I've already quit the Reg.lan. The side effects were pushing me to the verge of a breakdown - I'm not kidding. Crushing, crushing exhaustion (to the point that my eyes would roll up into my head), combined with anxiety, the jitters, and insomnia. Cruel! I stopped taking it today and already feel a million times better. Now, I just have to convince someone to write me a prescription for dom.peridone. My OB doesn't do it since it is not officially approved by the FDA for lactation help. I will have to order it from some sketchy Internet pharmacy, perhaps.

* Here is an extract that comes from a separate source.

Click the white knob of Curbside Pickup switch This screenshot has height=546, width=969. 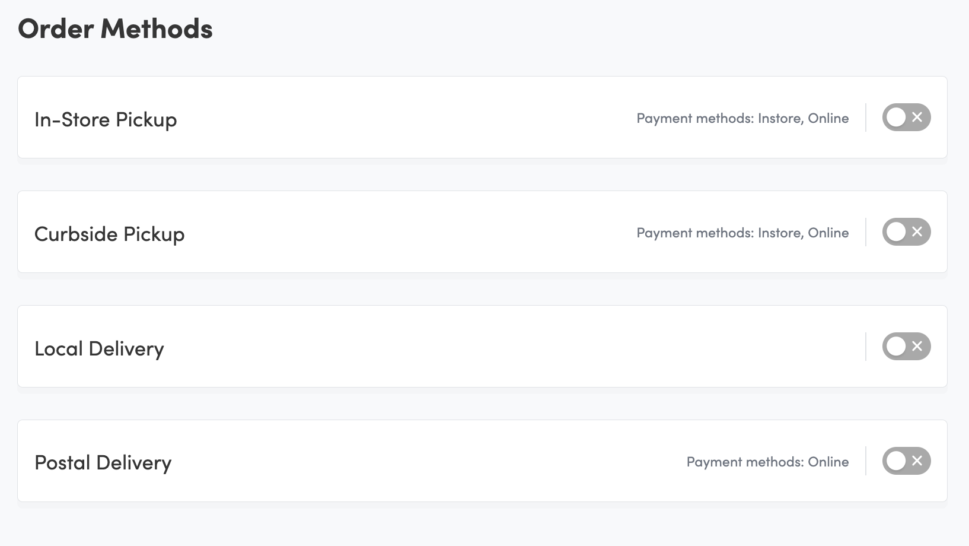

We went for a weigh-in today, and So.ren had regained up to his birth weight, which is good. We've been stuffing him full of breastmilk and formula. I have another fucking plugged duct today, if you can believe that. Anyway, his head circumference had also grown - that's my boy!
The pediatrician said we should keep doing what we're doing, but that it's okay for him to sleep a four-hour stretch at night. If we can get him to do that, it would be great.
My parents left yesterday. I cried. My mother was so incredibly helpful that things are going to be a bit bumpier now. My mother-in-law is here for a couple of days, and my husband is working from home today, but by Weds. afternoon, I'll be on my own for real. I hope I can hack it. My main issue is what to do with the baby when I'm pumping - if he's fussy, this is complicated.